The ACCA highlights that the CSP does not have access to customer data nor does it have
visibility over the content of customer data. The CSP also does not have any control over
the security controls that the customer has chosen to apply to that content. Any proposal
to extend the visibility of CSPs to customer data handling would breach security and
privacy best practices, and invalidate multiple security certifications.
b. This stipulation for an undertaking is also not contained in the Outsourcing Guidelines, which
have provisions to ensure that CSPs maintain confidentiality.

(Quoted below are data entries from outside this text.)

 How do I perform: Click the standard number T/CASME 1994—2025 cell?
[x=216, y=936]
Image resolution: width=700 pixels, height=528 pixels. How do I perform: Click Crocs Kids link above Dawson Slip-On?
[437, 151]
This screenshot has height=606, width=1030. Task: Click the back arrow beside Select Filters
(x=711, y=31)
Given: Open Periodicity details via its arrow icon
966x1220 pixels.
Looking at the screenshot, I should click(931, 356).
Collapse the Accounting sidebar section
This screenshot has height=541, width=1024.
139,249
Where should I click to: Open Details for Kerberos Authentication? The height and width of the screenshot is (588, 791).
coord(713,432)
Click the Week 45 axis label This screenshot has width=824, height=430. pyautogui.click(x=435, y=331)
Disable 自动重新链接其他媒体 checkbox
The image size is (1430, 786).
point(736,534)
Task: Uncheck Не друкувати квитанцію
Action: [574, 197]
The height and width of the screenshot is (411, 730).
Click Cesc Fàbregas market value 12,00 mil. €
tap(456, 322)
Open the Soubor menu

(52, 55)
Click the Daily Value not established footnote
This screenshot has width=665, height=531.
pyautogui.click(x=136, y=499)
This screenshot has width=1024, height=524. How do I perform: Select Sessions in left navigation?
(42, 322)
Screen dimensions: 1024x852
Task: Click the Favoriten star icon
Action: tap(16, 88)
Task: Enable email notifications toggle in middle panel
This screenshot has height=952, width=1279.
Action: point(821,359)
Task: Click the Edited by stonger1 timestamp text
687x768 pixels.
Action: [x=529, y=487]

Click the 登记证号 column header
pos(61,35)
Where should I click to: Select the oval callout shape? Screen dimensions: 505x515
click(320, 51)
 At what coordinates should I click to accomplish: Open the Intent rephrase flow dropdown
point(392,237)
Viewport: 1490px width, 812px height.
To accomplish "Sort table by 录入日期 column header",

c. Recommendation: We recommend amending Section 16.6, as shown below:
“In addition to the requirements in paragraph 16.5(b), where the outsourced party will have
access to documents or information relating to the affairs or account of any customer of the
acquirer, the acquirer shall ensure that the outsourced party has appropriate controls to
safeguard the security, confidentiality and integrity of any information shared with the
Outsourced Party. The acquirer shall also ensure that the service provider is bound by
adequate confidentiality provisions stipulated under the outsourcing agreement.”
4. Comments on Section 16.8
a. As the extent to which service providers may use subcontractors and the roles of
subcontractors can vary greatly, the requirement for acquirers to implement controls for
subcontractors to comply with all relevant regulatory requirements may be interpreted as
overly prescriptive and may not be feasible for hyperscale CSPs.
b. However, adequate controls should be put in place for subcontractors that correspond to
the subcontractor’s role in the delivery of services to the acquirer. As Section 9.6 of the
Outsourcing Guidelines recognize, the key issue with subcontracting is to ensure that service
providers do not diminish the ultimate responsibility of the primary service provider.
c. Recommendation: We recommend that Section 16.8 be amended as shown below:
“The requirement in paragraph 16.7 is also applicable when an outsourced party engages a
subcontractor to undertake the activities that were outsourced by the acquirer, whereby the
acquirer shall implement proper controls to ensure the accountability of the primary
outsourced party over the performance and conduct of the subcontractor in relation to the
outsourcing arrangement. that the subcontractor complies with the relevant requirements
based on standards issued by the Bank to acquirers from time to time.”